The stories of Judas and Peter bear directly on this blog's description, particularly "the salvation of wakeful death." This is the state to which we should aspire, a state of all-consuming servitude. It should probably be clear that Jesus' emphasis on the duties of the master in such relationships--including the believer-to-God relationship that all life is leading to--means that the efforts of the servant are not seen as a direct attempt to "earn" salvation. God's role as master is permeated with unwarranted grace enjoyed by the believer, and it is indeed horrible whenever this is forgotten, and God is thereby defamed.
The stories of Judas and Peter, as related by the Gospels, are similar in one crucial regard: they can be boiled down to versions, in simplest form, of "the salvation of wakeful death." (I do not mean to opine here whether either of the men were saved or not. That is not my business.) The functional aspect of wakeful death is twofold. First, there is the remittance, offered by us, of the value of a servant--placing it above our lives. Second, there is waiting for the final consummation of actual death. We pay the price of servitude, and then we pay with our lives.

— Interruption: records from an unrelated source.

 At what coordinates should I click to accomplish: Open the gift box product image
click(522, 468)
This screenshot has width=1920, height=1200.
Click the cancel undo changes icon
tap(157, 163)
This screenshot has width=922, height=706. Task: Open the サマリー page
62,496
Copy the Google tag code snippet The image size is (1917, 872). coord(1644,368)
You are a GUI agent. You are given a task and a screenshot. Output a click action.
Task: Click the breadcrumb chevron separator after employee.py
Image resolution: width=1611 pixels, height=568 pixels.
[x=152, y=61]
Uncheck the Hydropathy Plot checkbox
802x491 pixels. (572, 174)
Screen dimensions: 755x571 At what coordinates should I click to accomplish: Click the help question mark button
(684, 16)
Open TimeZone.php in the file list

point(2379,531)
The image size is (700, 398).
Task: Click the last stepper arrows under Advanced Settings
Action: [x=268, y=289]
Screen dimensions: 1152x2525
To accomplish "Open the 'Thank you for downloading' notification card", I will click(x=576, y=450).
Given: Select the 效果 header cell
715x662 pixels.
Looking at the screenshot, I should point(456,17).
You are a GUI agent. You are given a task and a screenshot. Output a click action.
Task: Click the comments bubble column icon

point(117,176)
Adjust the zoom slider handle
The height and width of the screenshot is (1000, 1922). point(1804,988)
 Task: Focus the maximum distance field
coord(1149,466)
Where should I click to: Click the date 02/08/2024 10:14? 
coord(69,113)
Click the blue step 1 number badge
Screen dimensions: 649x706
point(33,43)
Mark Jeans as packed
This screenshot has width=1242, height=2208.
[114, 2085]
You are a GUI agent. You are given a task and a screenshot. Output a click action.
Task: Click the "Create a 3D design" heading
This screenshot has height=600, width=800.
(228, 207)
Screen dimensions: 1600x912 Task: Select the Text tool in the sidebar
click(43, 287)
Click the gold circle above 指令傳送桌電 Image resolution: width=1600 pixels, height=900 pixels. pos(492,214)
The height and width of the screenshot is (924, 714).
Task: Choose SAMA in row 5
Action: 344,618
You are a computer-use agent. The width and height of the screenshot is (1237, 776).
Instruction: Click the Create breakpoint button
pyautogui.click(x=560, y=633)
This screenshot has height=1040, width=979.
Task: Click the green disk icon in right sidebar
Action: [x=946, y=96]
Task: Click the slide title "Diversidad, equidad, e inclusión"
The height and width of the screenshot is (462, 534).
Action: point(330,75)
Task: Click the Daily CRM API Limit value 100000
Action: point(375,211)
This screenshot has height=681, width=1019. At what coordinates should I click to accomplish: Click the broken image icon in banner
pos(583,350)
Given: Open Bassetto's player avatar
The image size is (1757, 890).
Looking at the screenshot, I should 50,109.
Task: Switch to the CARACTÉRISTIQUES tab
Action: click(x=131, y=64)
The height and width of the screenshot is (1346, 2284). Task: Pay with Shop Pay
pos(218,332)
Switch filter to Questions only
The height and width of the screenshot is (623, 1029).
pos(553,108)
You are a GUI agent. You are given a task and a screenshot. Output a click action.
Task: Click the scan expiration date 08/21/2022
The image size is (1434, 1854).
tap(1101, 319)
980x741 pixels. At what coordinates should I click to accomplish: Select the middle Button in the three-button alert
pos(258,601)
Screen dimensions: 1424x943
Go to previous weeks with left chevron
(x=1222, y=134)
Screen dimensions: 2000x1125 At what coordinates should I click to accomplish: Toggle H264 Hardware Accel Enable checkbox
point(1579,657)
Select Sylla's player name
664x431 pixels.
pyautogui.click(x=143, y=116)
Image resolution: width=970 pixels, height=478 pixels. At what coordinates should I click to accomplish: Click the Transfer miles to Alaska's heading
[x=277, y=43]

Judas, in extreme despair, hurled back at the Jewish authorities the blood money--described no end by the interpreters as the price of a slave. Then he ended his life.
Peter, in an agony of remorse made more acute by Jesus' persistent questioning at the Sea of Tiberias, is given to understand that his life will consist of unrelenting service to the flock, ended with a probably quite unpleasant death. No televangelist's "abundant life" for Peter.
Nor indeed can any of us expect other than servitude and death. If, as would seem prudent, we are to see ourselves in Jesus' story of the Prodigal Son, then all of us--having once been true heirs of the father--are reduced to pleading for the role of the servant. And make no mistake, the Prodigal Son, though received with such joy, is also carefully described to us as a son now no longer with a patrimony, possibly without marriage prospects, and certainly fated to be in service to his elder brother for all their lives.
Of course, we are all in service to our sisters and brothers all our lives. God help us.